__Raw records__.
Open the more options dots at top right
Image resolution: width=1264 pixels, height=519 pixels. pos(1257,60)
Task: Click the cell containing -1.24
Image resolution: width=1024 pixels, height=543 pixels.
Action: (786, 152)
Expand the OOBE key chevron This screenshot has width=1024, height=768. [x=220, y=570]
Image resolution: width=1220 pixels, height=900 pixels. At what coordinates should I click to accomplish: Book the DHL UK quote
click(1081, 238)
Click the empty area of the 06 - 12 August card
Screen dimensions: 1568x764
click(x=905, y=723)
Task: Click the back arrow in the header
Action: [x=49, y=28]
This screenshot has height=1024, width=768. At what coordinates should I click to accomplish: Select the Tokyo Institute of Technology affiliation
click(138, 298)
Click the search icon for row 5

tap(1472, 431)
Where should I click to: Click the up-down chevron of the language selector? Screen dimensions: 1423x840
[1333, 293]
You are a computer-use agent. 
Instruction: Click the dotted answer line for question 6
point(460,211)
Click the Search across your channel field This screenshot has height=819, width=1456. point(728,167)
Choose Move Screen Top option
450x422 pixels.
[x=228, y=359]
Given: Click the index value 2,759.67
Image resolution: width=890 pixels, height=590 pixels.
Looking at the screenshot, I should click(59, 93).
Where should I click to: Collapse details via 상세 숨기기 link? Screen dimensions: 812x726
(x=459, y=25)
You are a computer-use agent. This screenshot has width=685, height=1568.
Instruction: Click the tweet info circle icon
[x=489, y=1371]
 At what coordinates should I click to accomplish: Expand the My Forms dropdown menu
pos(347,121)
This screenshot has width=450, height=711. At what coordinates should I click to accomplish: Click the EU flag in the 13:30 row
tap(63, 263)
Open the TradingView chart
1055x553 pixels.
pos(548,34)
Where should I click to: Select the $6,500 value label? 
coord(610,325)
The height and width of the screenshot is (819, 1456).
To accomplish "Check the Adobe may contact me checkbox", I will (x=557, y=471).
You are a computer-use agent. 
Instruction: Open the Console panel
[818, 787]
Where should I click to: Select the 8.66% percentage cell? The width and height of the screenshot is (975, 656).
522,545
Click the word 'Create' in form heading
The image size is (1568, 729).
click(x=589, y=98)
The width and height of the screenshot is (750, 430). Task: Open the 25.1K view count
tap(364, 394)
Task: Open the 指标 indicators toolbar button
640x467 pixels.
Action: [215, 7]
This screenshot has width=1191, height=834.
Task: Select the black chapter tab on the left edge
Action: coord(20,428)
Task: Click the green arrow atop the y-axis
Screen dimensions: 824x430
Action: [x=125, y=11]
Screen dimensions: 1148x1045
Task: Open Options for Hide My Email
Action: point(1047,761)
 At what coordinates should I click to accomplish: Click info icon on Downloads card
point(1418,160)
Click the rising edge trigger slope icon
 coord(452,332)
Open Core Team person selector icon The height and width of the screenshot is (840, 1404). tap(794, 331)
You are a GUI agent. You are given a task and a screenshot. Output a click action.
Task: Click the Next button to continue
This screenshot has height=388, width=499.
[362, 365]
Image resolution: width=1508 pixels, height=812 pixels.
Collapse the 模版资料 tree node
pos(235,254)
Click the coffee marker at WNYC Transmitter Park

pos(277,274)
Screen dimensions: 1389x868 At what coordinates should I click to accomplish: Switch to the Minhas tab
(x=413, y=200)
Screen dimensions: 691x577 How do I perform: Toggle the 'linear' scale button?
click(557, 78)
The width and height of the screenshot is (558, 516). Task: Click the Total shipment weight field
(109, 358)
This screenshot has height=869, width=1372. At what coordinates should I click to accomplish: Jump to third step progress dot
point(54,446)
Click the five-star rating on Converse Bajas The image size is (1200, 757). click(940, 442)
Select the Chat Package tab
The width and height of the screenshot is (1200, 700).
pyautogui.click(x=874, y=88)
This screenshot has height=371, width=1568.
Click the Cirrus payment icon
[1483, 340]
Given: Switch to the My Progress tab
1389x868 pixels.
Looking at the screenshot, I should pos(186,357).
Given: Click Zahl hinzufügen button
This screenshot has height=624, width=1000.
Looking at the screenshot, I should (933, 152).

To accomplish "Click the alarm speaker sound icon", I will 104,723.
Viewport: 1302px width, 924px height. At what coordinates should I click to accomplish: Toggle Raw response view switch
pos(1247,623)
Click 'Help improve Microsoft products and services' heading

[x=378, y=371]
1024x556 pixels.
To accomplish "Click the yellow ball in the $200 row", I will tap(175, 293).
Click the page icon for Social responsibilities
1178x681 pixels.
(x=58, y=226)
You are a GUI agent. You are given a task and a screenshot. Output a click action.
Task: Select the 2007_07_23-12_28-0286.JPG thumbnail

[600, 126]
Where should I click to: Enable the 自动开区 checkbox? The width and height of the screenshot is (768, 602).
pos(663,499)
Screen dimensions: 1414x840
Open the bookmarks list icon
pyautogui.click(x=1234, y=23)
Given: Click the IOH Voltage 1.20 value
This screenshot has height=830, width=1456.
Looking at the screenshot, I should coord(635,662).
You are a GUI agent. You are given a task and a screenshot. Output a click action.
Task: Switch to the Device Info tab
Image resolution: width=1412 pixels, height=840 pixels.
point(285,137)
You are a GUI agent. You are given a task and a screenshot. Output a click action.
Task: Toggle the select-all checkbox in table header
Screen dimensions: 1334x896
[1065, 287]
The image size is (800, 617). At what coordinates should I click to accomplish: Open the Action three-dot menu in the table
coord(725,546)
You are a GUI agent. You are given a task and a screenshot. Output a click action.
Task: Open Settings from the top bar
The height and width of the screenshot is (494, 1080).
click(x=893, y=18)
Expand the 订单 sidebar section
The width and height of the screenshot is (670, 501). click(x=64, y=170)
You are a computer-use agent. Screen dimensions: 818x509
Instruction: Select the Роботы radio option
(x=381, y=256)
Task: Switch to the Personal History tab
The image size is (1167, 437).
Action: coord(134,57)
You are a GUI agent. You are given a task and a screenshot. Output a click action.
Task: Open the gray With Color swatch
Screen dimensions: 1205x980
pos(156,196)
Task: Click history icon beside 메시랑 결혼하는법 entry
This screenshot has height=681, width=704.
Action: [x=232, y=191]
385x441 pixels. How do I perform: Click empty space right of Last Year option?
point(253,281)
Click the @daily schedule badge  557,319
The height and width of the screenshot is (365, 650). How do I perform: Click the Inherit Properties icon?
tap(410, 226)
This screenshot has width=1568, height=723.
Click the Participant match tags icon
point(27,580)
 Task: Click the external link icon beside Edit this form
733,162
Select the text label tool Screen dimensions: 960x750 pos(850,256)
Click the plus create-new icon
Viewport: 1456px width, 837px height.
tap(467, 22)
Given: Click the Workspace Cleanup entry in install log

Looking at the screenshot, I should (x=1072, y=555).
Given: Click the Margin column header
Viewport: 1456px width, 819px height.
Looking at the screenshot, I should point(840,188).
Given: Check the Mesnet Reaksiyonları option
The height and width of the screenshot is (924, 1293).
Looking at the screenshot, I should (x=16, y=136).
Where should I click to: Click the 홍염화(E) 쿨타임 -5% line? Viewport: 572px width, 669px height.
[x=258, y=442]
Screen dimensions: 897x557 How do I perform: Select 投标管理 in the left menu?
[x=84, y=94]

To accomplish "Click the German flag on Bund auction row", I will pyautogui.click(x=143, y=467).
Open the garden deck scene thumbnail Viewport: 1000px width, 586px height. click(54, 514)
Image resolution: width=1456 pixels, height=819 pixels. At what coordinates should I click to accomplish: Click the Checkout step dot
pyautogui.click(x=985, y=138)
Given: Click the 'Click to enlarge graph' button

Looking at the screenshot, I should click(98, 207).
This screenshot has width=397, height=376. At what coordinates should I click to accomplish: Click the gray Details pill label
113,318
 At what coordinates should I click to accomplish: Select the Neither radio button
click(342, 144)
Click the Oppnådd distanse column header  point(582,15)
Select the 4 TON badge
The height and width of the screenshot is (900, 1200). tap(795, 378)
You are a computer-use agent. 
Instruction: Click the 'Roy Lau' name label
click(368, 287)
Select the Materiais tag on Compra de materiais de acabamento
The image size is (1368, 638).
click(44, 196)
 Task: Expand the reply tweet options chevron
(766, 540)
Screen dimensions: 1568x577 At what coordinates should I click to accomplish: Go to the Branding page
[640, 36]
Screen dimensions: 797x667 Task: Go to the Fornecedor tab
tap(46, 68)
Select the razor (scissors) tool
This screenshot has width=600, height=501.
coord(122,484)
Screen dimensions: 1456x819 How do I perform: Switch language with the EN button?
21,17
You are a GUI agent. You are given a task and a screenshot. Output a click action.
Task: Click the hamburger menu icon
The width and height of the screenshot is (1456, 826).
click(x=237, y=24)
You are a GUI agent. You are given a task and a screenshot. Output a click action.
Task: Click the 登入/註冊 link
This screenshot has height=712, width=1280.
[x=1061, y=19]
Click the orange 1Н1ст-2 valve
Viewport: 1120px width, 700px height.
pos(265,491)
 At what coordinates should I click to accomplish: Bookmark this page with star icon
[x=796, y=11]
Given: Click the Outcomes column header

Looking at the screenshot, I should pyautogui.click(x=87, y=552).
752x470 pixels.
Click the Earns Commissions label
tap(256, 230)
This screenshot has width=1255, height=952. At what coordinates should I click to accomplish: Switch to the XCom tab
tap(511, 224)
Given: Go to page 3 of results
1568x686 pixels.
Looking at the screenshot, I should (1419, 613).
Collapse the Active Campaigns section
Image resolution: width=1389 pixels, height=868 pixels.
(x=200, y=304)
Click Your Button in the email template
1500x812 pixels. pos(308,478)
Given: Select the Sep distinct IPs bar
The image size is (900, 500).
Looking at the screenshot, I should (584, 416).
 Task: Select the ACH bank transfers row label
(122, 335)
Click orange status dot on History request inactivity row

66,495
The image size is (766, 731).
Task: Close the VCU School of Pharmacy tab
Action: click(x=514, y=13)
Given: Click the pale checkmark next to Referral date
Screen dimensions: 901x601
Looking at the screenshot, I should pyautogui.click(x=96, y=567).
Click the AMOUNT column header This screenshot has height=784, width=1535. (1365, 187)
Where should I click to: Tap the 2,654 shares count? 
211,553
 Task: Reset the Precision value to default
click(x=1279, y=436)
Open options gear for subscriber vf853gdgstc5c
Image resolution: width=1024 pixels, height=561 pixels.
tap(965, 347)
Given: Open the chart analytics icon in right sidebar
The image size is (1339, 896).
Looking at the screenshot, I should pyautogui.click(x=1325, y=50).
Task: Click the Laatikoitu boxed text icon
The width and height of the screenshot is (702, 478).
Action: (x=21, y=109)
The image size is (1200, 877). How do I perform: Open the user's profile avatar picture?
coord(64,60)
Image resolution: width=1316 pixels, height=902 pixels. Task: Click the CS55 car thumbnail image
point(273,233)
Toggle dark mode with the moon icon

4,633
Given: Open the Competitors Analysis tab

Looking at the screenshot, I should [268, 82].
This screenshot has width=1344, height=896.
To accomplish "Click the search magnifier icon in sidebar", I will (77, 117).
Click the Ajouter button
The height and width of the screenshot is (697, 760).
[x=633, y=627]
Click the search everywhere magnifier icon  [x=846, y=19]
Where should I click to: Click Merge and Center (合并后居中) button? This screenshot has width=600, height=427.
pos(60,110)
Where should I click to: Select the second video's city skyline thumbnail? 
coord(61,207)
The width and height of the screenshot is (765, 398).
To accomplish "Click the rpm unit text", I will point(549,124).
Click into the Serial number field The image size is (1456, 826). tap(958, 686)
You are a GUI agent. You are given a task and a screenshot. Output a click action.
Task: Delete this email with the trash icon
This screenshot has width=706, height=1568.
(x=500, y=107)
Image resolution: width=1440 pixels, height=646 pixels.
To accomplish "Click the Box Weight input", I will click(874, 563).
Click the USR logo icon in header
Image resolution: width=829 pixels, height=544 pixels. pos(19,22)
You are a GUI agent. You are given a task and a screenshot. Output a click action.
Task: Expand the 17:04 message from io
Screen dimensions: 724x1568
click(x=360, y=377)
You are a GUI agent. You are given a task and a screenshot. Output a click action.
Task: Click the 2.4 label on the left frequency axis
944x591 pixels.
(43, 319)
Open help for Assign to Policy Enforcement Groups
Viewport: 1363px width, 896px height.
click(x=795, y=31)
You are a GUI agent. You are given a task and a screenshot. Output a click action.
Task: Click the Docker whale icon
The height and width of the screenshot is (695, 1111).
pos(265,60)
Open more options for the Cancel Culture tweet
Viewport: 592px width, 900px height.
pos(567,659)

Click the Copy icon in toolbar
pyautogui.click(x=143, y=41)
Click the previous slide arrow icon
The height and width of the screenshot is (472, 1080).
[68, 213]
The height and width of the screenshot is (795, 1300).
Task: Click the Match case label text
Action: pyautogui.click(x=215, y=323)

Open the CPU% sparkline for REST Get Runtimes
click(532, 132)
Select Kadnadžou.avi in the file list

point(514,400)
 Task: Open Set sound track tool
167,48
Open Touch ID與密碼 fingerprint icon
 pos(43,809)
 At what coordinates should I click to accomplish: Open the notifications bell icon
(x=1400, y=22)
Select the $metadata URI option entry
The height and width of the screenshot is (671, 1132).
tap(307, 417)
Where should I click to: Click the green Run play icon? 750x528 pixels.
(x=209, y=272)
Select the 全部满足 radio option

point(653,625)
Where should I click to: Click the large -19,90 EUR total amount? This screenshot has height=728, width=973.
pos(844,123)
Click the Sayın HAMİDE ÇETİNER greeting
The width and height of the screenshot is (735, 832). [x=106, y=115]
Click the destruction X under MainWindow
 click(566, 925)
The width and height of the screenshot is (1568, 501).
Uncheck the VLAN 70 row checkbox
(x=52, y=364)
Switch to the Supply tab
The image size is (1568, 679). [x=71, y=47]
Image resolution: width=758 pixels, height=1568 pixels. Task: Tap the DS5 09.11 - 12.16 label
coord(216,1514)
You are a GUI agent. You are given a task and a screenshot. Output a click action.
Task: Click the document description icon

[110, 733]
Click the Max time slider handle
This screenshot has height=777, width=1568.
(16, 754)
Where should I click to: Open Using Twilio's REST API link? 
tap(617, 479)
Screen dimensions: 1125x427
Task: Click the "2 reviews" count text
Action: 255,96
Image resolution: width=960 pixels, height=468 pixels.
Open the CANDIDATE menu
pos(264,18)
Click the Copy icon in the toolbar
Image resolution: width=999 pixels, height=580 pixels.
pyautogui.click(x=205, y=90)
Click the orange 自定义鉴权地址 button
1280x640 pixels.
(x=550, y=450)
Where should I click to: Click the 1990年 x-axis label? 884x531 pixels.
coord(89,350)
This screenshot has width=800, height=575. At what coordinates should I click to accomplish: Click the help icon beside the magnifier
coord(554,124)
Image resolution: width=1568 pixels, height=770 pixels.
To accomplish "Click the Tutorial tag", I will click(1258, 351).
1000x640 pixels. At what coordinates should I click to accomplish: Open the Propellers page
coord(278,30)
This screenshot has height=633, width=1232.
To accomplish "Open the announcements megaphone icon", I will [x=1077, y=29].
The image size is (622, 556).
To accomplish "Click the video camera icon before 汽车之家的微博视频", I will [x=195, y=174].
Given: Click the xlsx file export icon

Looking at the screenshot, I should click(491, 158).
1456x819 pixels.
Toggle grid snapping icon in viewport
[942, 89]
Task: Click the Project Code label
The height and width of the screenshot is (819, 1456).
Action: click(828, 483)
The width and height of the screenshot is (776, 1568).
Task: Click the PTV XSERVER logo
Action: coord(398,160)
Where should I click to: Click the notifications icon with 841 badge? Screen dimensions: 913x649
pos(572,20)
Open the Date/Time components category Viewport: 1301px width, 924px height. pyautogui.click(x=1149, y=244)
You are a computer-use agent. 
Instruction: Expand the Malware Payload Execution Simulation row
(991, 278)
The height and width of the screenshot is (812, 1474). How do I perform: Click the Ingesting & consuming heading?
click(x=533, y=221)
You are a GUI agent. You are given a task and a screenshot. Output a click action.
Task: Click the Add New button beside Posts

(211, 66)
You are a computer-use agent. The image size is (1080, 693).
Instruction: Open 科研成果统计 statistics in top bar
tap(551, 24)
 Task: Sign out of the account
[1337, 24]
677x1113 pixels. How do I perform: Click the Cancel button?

__Directions__. Reproduce the records between the line holding "Where should I click to: Enable" and the line holding "Looking at the screenshot, I should coord(635,662).", inclusive, swapping "bookmarks" for "favorites" and leaving everything else unchanged.

__Task output__.
Where should I click to: Enable the 自动开区 checkbox? The width and height of the screenshot is (768, 602).
pos(663,499)
Screen dimensions: 1414x840
Open the favorites list icon
pyautogui.click(x=1234, y=23)
Given: Click the IOH Voltage 1.20 value
This screenshot has height=830, width=1456.
Looking at the screenshot, I should coord(635,662).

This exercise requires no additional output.